Finance regulation is a set of laws, policies, and regulations which surround the financing market. Most of these laws exist as federal regulations. A smaller percentage of these laws are created as local or state regulations and may not apply outside of the affected state. These policies are designed to protect both the lenders and the borrowers. The main goal of these regulations is to prevent misconduct in relationship to financing any form of purchase. This can include stipulations which would allow for unfair additional charges and preventing borrowers from defaulting on a loan and avoiding potential consequences.
There are a number of reasons that such regulations need to exist. The most obvious reason is to protect the borrower from a lender who is trying to take advantage of buyers. Some lenders may attempt to build in stipulations and conditions which are designed for the purpose of taking money from borrowers. To prevent this, a number of finance regulations exist which outline acceptable practices for things such as late payments and missed payments.

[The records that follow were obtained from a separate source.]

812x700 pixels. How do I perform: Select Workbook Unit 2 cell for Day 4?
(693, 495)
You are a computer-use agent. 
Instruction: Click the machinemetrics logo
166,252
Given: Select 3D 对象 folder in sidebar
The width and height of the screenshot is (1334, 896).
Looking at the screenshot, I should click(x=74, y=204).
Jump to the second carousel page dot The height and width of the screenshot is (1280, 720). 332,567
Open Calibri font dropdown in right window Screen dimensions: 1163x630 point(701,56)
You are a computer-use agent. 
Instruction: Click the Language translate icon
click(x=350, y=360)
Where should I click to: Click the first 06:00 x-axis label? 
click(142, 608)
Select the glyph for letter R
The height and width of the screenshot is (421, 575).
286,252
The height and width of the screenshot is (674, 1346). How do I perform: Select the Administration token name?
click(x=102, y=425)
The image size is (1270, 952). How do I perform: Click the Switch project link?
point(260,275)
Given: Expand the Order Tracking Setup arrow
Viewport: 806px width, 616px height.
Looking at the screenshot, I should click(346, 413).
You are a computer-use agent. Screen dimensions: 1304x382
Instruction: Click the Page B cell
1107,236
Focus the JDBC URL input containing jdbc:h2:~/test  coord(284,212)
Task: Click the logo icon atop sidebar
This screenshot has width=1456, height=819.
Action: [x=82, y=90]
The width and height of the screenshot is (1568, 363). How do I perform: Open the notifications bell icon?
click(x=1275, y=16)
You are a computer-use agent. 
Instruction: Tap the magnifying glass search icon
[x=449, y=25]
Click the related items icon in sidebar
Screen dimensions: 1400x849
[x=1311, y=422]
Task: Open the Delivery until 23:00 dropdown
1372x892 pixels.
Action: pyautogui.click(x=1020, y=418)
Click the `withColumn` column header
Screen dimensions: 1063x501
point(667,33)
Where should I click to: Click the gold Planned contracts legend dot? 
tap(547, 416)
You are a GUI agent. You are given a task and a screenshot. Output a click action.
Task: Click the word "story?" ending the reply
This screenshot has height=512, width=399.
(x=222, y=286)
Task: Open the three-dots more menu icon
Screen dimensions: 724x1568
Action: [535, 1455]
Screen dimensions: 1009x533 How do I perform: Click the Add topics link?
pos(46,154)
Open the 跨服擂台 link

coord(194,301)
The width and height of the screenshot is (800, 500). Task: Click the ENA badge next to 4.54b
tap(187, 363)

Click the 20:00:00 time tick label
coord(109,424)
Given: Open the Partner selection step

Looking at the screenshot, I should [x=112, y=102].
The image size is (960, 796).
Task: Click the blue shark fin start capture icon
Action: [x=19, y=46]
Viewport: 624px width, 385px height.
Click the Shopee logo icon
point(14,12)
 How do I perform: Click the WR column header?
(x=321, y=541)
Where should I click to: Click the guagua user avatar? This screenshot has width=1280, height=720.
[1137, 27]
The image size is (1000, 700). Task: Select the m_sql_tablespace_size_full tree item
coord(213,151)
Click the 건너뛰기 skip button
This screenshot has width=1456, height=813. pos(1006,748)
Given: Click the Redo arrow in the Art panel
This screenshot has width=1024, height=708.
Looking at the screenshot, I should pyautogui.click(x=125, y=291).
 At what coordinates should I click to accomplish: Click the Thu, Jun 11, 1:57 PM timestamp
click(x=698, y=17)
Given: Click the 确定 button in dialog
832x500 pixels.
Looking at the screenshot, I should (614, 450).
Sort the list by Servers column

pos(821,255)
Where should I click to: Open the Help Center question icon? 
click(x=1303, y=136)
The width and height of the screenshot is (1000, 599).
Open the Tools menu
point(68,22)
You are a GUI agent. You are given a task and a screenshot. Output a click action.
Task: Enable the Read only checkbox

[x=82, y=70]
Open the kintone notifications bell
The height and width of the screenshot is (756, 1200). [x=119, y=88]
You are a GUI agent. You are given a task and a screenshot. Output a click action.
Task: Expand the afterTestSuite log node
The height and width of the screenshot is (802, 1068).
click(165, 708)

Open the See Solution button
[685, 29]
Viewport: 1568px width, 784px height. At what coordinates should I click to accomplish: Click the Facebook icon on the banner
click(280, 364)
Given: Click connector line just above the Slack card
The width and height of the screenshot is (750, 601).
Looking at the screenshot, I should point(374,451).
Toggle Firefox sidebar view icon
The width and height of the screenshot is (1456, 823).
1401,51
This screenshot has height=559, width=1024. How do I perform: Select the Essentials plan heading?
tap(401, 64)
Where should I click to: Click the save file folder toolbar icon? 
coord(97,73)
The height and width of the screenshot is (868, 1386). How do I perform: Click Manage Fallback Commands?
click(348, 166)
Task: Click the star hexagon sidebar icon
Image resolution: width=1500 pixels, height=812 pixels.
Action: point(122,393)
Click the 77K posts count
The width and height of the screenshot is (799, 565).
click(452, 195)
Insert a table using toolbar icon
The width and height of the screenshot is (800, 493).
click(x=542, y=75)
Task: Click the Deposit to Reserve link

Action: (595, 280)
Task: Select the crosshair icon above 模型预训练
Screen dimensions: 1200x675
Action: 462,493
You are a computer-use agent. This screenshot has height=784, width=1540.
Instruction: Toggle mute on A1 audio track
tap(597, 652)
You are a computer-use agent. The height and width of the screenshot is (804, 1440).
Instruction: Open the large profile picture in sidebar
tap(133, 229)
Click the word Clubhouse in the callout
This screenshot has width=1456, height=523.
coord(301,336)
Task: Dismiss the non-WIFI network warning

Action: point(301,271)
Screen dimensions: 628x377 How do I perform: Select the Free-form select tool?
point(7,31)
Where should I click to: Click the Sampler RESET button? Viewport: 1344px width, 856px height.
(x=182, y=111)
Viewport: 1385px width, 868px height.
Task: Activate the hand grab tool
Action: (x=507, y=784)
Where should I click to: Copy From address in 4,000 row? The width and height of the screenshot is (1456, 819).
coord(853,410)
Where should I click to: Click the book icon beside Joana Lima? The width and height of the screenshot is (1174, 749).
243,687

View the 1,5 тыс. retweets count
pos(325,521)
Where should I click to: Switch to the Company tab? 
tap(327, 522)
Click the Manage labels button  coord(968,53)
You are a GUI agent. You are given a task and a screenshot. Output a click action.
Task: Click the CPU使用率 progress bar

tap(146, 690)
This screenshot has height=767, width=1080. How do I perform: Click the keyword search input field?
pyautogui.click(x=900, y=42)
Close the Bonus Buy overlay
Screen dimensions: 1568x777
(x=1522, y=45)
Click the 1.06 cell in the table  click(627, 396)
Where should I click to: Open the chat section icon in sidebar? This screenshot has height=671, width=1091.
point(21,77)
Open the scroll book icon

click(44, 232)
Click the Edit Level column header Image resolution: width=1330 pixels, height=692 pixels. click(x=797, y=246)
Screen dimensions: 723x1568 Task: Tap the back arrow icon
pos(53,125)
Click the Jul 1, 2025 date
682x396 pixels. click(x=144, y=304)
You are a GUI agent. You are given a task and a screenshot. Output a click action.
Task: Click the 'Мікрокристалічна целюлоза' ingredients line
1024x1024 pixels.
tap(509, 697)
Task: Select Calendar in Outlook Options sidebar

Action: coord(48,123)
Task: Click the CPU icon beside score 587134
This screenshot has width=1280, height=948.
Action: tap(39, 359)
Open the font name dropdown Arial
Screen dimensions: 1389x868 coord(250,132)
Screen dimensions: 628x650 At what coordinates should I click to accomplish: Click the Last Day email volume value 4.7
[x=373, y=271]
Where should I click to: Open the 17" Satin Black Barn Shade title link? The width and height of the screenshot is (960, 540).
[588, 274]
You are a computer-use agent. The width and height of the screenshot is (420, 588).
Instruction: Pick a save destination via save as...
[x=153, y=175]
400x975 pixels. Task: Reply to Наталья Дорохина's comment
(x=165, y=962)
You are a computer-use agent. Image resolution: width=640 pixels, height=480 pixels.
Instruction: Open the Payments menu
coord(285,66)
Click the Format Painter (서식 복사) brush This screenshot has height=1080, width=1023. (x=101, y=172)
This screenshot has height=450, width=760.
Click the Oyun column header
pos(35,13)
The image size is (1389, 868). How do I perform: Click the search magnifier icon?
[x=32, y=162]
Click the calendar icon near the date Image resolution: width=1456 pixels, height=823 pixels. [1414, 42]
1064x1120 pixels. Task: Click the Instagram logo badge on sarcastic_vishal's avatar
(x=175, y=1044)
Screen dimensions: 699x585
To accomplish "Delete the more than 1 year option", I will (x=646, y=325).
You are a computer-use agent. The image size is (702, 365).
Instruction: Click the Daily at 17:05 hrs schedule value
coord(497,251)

These regulations allow a borrower who has been a victim of some of these illegal actions to take action to avoid paying unfair penalties.
These regulations are also designed to protect the banks and lenders from borrowers who attempt to defraud the lender in some fashion. This can include a number of different circumstances. Typically these regulations set forth actions which a bank or lender can take in case of missed payments or the borrower fully refusing to make a payment. In the past 5 years a few new regulations surrounding financing have also been put in place in regards to bankruptcy. These new laws and regulations are designed to protect the lender or bank in the event that an individual who has borrowed money files for bankruptcy. The biggest change is in regards to a home mortgage which was designed to allow the bank to still foreclose on most properties even after an owner has declared bankruptcy. This was put in place to combat the growing number of people who were declaring bankruptcy as a method of not paying off large purchases.
While these laws do allow a higher level of protection to both the lender and the borrower it is still recommended that anyone looking to take a loan out take the time to read a contract, including the conditions which exist for any form of default, and fully understand the terms. For people who may have trouble fully understanding the loan contract it is also recommended that a lawyer be contacted who will be able to explain the contract. This will help to ensure that the borrower does not enter a legal contract which may not be advantageous to them. It is also important that a person understands what finance regulation exists within their given area. This will help them to determine if any of the stipulations in the contract are illegal. This can go a long way towards helping a buyer to make an informed, intelligent decision which is less likely to have unexpected consequences in the future.